New GPT-3 competitor

AI21 has trained a new language model, Jurassic-1, whose largest version has 178 billion parameters (GPT-3 had 175 billion). This paper gives limited technical details.

There already were several models that used far more parameters than GPT-3, but they were either mixture of expert models or only word embeddings. They required much less compute to train/​use, but were less powerful than a dense transformer like GPT-3 or the new Jurassic-1.

The interesting thing about Jurassic-1 is that it really doesn’t go much beyond GPT-3. It has a larger vocabulary and slightly optimized architecture. Jurassic-1 only has a bit more parameters than GPT-3, whereas prior trends indicated that any GPT-3 successor would use at least an order of magnitude more parameters. Since GPT-3, much work has gone towards improving transformer architecture (e.g., linear time self attention and neural architecture search), but little of that is visible in Jurassic-1. Maybe companies don’t think it’s economically viable to scale beyond GPT-3 or run many experiments with different architectures at that scale?

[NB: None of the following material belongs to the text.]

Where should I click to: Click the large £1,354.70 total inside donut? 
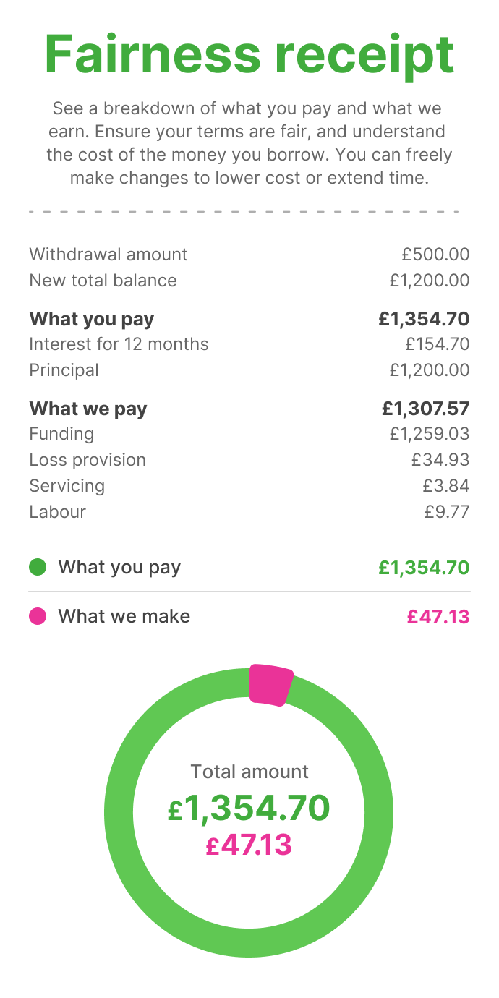pos(249,809)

Also, Jurassic-1 is a unidirectional model, like GPT-3 (meaning it’s forced to process text from left-to-right). This means GPT-3 can only process a given word using the context provided by the previous words. This causes unidirectional models problems for most tasks other than text generation. For example, other than GPT-3, all the top models in the SuperGLUE benchmark leaderboard are bidirectional models. It’s interesting AI21 chose to compete with OpenAI using a model that provides the same class of service (text generation) as GPT-3, rather than specialize in, e.g., text classification, where a bidirectional model would be better.